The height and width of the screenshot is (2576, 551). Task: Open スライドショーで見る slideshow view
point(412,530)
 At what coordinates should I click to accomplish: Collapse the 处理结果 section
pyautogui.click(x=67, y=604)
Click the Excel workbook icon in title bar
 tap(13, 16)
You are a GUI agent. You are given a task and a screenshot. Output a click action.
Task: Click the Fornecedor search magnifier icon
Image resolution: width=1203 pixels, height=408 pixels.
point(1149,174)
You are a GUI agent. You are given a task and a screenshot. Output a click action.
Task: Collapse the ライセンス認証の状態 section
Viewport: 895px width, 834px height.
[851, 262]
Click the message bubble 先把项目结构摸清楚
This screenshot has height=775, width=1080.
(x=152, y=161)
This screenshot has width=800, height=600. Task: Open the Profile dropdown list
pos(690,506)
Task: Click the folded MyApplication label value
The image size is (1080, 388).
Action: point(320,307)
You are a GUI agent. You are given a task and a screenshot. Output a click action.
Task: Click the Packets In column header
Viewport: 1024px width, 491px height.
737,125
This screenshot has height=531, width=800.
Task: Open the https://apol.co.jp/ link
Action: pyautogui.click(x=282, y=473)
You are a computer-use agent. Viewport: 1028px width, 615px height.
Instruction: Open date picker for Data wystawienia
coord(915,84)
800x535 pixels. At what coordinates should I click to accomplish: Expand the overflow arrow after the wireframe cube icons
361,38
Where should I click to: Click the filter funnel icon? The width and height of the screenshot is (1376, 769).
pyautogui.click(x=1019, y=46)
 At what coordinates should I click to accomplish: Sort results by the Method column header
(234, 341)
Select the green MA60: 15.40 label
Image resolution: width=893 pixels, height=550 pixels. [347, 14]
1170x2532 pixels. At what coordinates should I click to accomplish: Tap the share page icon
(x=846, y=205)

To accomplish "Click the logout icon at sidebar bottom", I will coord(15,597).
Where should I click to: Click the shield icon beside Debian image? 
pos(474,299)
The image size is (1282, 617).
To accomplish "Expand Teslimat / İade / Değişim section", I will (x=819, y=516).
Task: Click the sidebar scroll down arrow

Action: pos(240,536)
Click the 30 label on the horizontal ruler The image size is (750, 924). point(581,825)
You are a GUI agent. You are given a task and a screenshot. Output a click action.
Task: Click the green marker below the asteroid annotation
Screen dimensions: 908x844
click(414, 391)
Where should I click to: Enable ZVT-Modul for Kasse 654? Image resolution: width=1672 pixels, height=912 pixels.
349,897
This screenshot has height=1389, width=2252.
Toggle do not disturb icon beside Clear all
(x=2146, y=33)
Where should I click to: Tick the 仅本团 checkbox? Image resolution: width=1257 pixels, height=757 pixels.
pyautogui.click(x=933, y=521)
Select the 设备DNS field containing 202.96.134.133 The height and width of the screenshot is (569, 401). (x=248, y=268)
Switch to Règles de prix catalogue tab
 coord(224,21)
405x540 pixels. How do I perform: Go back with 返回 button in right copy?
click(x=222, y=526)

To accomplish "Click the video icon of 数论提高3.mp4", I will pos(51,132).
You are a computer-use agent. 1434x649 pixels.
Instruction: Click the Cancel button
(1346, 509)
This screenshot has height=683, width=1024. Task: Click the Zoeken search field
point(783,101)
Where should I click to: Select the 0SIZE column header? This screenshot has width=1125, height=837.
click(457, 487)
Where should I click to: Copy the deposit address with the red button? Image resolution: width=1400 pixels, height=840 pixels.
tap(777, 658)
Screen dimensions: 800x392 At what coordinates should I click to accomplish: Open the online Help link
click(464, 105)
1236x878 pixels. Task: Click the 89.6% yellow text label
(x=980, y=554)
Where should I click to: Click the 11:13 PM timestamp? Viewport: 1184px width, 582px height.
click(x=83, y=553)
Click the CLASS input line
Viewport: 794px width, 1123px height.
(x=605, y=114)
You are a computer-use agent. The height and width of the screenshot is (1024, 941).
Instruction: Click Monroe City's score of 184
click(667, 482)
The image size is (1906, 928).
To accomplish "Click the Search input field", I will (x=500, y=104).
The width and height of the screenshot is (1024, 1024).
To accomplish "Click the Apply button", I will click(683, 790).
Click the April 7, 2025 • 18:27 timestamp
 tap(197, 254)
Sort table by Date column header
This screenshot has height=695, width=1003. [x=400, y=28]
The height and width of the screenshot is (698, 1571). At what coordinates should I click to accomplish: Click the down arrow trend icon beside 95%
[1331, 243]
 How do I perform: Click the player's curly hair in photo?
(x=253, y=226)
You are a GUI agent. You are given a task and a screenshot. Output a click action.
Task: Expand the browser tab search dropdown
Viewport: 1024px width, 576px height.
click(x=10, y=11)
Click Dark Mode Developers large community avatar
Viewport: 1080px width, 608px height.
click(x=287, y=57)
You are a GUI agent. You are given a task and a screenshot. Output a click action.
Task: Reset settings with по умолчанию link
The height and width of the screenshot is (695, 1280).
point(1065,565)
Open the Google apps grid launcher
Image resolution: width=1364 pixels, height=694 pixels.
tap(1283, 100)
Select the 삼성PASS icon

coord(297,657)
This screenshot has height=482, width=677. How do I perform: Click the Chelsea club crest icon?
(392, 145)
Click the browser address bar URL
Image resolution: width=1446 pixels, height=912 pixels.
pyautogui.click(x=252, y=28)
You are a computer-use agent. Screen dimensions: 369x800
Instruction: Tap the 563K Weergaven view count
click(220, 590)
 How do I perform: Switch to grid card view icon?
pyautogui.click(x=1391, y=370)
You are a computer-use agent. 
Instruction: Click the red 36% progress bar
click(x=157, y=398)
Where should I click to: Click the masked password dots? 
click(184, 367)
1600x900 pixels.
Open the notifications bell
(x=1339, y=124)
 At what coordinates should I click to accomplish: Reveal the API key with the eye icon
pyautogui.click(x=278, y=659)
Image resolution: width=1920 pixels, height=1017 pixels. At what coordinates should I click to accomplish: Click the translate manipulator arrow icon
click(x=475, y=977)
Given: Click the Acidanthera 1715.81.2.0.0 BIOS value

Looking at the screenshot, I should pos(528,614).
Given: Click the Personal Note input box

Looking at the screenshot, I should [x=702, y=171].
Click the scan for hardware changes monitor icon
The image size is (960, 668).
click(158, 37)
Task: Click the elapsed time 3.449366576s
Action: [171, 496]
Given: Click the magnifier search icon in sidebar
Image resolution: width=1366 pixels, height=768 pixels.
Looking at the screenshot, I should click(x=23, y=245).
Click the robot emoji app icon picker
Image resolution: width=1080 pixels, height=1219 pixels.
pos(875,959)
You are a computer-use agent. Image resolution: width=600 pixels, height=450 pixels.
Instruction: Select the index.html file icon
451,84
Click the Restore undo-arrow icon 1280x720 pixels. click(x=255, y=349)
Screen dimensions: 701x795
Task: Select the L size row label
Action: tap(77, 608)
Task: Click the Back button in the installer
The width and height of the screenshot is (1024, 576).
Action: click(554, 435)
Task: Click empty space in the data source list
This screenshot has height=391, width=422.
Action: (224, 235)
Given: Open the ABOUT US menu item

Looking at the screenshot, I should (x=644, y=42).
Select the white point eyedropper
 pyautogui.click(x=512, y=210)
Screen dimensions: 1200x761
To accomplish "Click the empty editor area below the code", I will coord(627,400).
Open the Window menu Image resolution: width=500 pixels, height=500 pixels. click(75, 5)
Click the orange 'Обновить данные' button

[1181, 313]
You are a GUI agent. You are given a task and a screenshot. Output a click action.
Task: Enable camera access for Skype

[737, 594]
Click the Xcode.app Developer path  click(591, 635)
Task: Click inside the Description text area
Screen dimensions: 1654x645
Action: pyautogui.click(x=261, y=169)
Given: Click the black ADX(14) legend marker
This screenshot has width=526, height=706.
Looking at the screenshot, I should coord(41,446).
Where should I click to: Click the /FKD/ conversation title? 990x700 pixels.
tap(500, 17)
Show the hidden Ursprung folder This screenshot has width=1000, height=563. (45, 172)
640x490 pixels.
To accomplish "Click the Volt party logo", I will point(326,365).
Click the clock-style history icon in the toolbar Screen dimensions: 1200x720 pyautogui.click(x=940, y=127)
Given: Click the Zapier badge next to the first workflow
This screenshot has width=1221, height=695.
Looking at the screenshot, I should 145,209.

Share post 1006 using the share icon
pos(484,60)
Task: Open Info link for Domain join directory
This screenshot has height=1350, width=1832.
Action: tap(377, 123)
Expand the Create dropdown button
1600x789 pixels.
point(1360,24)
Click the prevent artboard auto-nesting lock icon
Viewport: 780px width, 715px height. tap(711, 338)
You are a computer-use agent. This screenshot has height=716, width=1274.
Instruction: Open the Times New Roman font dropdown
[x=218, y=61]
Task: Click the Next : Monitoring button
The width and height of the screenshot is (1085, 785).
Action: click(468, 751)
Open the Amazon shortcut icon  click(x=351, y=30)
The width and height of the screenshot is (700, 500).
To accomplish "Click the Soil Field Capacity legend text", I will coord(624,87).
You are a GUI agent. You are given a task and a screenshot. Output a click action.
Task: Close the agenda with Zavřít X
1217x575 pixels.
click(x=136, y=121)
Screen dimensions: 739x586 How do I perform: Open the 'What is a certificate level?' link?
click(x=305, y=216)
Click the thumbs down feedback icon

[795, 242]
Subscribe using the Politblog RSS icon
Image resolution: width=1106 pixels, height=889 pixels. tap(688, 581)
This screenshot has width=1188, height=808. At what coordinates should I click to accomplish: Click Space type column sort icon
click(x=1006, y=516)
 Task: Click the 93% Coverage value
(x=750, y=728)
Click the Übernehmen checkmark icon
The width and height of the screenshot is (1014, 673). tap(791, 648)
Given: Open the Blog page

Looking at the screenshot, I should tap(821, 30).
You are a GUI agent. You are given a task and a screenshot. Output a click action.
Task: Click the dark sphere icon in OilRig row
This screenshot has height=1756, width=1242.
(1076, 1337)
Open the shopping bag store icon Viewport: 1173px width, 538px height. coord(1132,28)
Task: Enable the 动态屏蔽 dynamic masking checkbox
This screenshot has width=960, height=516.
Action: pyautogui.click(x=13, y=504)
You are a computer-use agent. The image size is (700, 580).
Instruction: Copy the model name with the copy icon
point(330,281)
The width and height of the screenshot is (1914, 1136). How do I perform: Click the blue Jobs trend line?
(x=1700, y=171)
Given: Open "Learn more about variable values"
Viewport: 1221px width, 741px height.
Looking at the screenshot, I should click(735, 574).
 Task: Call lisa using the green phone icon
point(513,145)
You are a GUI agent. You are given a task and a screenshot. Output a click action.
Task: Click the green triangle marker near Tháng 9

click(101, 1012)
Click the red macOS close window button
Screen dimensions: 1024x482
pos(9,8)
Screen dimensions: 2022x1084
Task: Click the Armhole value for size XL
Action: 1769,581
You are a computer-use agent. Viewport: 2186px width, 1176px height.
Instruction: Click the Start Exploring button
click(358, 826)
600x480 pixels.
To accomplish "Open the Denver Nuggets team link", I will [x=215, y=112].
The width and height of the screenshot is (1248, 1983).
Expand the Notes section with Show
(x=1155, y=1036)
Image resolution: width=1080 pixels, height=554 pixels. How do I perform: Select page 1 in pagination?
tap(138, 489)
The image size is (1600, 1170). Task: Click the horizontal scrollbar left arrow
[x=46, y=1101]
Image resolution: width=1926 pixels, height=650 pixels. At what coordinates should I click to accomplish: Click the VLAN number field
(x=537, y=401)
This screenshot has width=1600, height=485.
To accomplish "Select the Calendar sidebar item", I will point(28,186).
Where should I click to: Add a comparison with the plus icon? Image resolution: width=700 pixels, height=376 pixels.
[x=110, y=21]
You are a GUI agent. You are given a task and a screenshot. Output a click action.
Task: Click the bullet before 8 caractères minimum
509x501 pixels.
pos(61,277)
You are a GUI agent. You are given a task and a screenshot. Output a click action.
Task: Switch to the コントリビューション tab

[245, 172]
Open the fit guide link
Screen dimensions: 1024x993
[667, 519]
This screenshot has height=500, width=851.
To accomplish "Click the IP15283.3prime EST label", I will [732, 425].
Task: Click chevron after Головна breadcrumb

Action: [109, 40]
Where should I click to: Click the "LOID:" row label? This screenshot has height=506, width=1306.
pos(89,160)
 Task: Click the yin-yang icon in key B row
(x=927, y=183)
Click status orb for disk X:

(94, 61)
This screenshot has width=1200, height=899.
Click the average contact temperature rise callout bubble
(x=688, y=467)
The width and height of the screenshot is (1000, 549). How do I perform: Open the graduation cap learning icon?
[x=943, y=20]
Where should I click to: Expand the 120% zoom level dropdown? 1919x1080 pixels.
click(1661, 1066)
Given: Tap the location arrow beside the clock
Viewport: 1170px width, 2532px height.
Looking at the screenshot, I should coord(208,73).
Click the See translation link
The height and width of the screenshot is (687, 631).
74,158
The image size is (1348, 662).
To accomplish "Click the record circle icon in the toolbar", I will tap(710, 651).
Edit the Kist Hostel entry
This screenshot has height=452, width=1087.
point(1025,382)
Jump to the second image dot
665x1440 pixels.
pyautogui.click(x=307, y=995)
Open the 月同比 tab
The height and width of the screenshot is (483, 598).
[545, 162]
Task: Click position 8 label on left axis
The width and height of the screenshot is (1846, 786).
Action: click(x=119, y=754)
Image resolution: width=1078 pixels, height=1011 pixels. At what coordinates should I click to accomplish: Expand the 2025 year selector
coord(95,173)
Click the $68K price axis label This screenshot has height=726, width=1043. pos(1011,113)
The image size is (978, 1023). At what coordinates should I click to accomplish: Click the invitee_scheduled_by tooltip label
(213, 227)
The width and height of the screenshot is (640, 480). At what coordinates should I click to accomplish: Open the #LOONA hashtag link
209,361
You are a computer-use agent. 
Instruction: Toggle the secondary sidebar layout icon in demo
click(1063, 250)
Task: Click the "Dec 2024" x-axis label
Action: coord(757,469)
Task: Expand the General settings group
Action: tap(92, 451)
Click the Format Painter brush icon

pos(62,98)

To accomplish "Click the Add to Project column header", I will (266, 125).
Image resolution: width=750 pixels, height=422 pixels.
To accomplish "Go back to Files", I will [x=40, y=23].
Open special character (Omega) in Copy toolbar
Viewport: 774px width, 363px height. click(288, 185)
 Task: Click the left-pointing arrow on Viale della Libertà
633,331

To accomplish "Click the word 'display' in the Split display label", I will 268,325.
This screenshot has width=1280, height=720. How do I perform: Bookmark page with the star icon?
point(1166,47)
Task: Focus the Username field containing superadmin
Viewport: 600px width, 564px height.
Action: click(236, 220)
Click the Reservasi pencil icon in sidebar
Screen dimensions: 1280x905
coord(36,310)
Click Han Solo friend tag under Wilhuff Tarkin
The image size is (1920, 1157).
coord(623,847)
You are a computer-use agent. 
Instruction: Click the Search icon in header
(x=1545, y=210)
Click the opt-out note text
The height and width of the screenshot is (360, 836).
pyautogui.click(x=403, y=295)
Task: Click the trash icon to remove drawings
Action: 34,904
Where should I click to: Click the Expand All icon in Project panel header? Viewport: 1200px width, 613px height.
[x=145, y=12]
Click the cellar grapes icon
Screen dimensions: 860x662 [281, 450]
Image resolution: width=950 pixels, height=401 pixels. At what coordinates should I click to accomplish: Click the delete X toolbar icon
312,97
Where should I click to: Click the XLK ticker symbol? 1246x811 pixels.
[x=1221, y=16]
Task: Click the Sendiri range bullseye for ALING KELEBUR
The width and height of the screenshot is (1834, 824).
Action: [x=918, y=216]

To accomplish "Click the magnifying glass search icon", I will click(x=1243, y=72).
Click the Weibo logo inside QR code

= = =

**Exercise prompt**
Find each line in the records above that contains "inside", and copy it.

**Response to the task**
Task: Click inside the Description text area
Click the Weibo logo inside QR code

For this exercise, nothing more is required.